“意識高い系”が飲む未処理の湧き水 「糞便、寄生虫だらけ」専門家らと大論争

【World面白】

 高齢社会の進展を受けてか、日本は昨今、健康ブームに沸いている。週刊誌では常に健康に良い食べ物や運動法などが大々的に紹介され、テレビでも健康に関する話題が目立つ。

 そんななか、欧米では最近、“健康と水”をめぐって大きな論争が起きている。

 どういうことか?。米ではいま、濾過(ろか)や殺菌処理がなされていない自然の泉からの“湧き水”を、健康に良いとの理由で大々的に販売する新手のビジネスが登場。

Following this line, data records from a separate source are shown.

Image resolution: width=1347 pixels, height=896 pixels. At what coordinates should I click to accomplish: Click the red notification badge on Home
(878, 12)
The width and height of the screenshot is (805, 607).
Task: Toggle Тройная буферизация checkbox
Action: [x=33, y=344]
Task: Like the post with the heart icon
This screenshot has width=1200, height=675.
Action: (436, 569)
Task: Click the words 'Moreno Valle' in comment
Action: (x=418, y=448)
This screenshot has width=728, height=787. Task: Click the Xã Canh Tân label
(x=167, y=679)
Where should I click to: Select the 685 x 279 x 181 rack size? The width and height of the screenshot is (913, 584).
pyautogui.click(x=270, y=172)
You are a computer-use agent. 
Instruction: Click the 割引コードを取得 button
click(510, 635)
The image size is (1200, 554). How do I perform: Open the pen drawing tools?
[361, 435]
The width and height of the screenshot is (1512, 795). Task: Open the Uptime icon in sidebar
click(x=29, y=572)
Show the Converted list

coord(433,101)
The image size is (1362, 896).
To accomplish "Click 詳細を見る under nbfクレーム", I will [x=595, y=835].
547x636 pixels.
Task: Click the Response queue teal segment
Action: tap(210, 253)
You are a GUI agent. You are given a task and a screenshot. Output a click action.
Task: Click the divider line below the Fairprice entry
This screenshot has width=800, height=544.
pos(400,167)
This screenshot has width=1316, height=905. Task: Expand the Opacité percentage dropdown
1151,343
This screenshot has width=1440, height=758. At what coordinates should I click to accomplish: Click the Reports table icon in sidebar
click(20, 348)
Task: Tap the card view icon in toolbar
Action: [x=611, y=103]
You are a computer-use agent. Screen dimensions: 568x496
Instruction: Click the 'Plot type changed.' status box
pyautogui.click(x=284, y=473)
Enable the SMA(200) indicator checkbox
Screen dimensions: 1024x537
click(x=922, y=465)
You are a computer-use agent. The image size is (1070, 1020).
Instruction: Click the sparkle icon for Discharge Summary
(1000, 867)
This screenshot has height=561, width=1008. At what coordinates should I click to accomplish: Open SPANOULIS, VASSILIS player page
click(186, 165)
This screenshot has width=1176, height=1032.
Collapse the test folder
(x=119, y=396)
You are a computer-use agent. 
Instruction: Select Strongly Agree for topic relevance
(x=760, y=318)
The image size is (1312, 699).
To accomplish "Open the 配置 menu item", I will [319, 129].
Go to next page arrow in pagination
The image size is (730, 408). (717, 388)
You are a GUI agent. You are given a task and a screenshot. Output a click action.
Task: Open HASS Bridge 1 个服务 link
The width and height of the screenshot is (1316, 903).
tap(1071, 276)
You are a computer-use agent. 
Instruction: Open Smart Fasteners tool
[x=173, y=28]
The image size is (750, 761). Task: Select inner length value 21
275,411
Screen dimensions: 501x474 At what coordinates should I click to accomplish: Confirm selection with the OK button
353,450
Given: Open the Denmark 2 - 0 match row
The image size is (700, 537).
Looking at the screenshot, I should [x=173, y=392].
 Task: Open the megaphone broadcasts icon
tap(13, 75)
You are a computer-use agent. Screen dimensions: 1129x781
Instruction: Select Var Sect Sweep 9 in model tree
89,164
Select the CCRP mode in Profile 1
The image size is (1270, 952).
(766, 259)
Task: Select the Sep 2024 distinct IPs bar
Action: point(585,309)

 これが西海岸などで高い人気を集めているのだが、この未処理の“湧き水”を巡り、支持派と反対派が対立しているのだ。

 “純水”すぎる…糞便、寄生虫

 昨年の12月29日付の米紙ニューヨーク・タイムズ(電子版)や1月2日付の米経済系ニュースサイト、ビジネスインサイダー、同4日の英紙デーリー・メール(電子版)などが伝えているのだが、この“湧き水”、グーグルやアップルといった名うてのハイテク企業の本拠地で知られる米西海岸のシリコンバレーで一大ブームを巻き起こしているという。

 約3年前、米サンディエゴの企業が手がけたのが始まりだが、売り上げが倍々ゲームで増加。シリコンバレーを含むサンフランシスコのスーパーマーケットでは、米の「ライヴ・ウォーター」という振興企業の“湧き水”(オレゴン州のオーパル・スプリングスから採取)を販売している。